We’re up to Plate 6 in William Hogarth’s A Rake’s Progress – Scene in a Gaming House. Tom Rakewell, briefly flush with blunt after marrying for it in last week’s plate, is once again in the throes of his bad decisions. You know things are bad when you lose your hair.
The paintings of A Rake’s Progress are in the collection of Sir John Soane’s Museum, London, and are considered part of the public domain.
Ruined by gaming and extravagances. Modern Term.
From the Wikipedia description:
The sixth painting shows Tom pleading for the assistance of the Almighty in a gambling den at White’s club in Soho after losing his reacquired wealth. Neither he nor the other obsessive gamblers seem to have noticed a fire that is breaking out behind them.

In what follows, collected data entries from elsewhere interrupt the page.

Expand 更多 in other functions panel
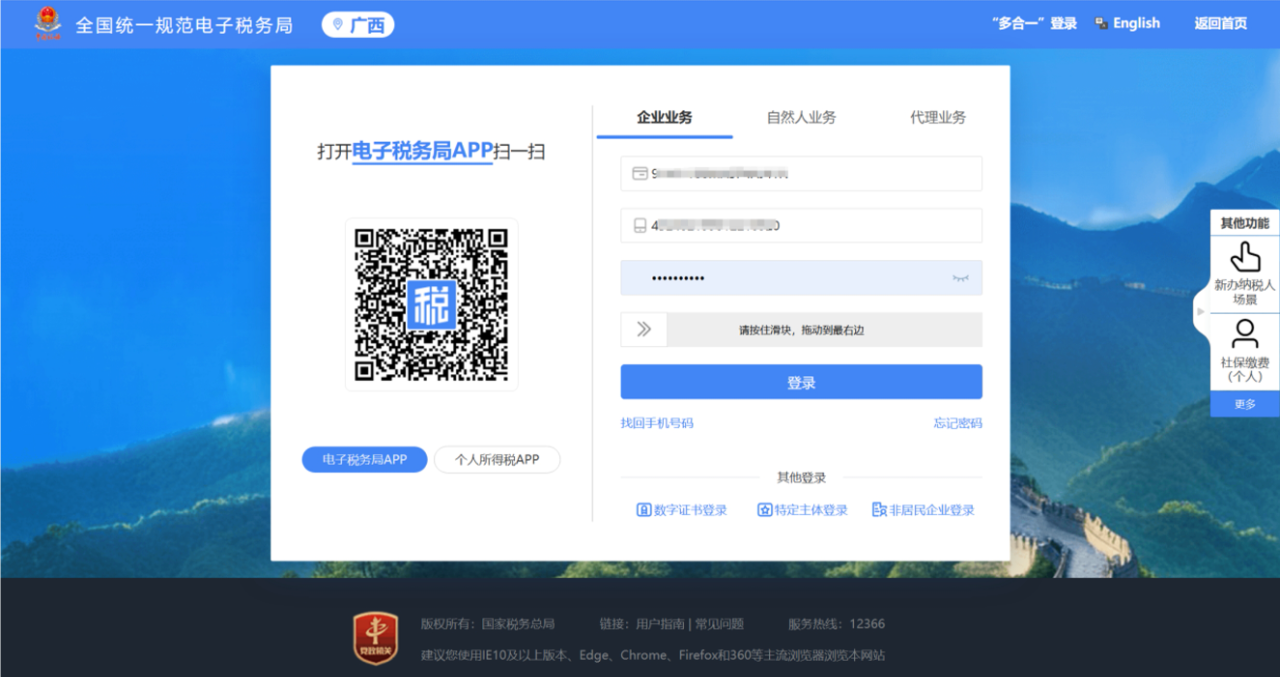1244,404
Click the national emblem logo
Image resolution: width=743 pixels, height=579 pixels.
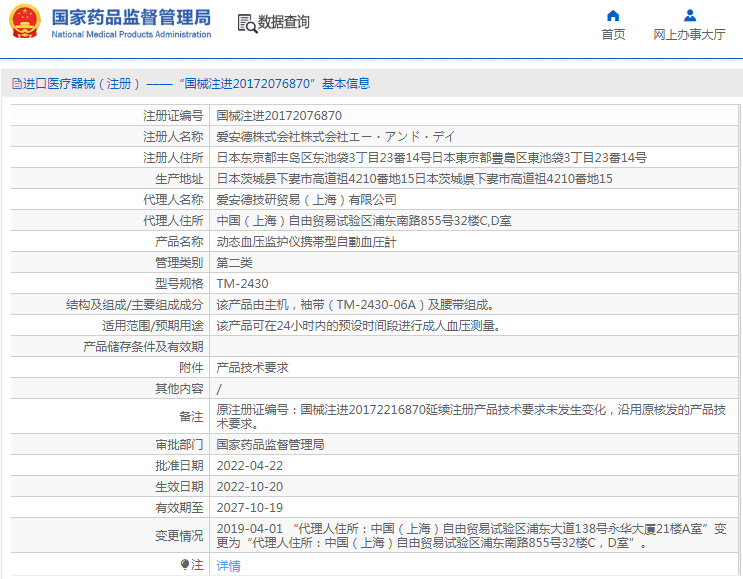25,22
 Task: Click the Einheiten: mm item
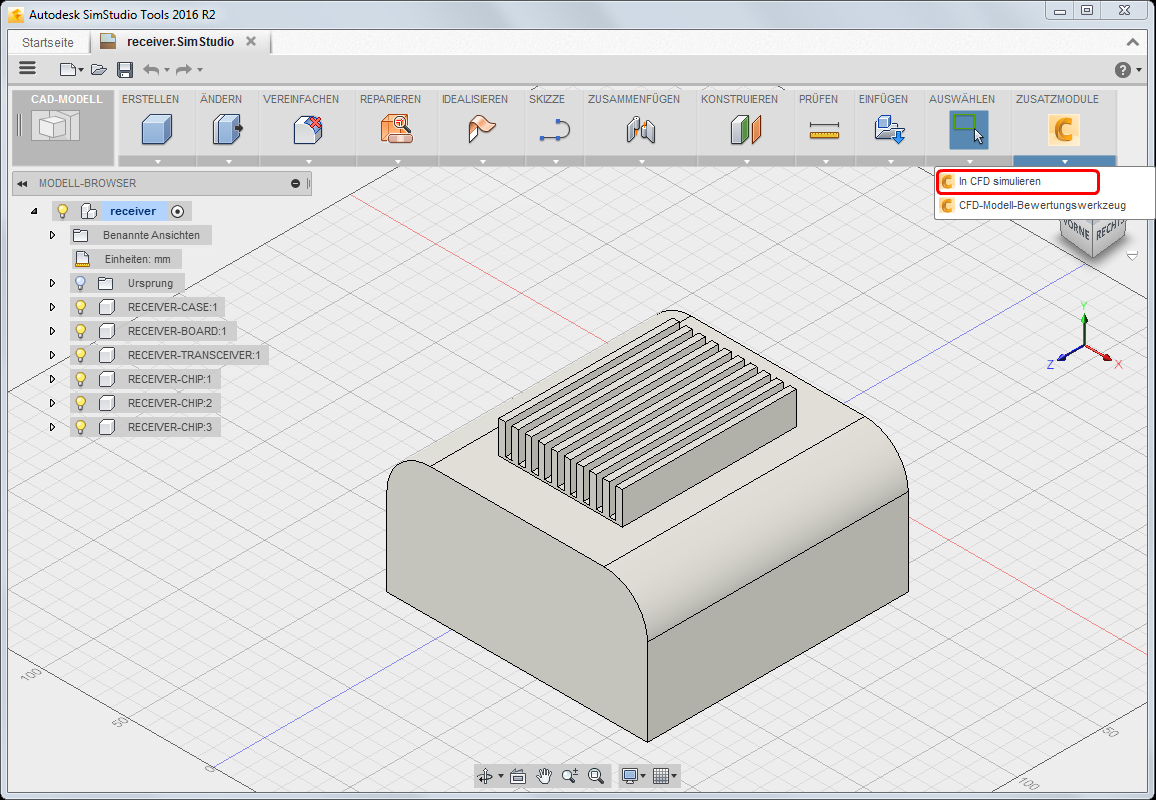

I think so much more detail can be seen in the engraving versus the oil portrait: I didn’t even notice that something was on fire in the background of the latter. Another observation for the Regency romance author is that this scene presents a sneak peek into a gambling room at White’s. An awful lot of men were crammed into that small space (possibly scenting blood in the water as Tom lost his fortune), and the decorations were spare (possibly an omission of the artist, but why decorate what men would likely not care to admire?).
Slang term taken from the 1811 Dictionary of the Vulgar Tongue.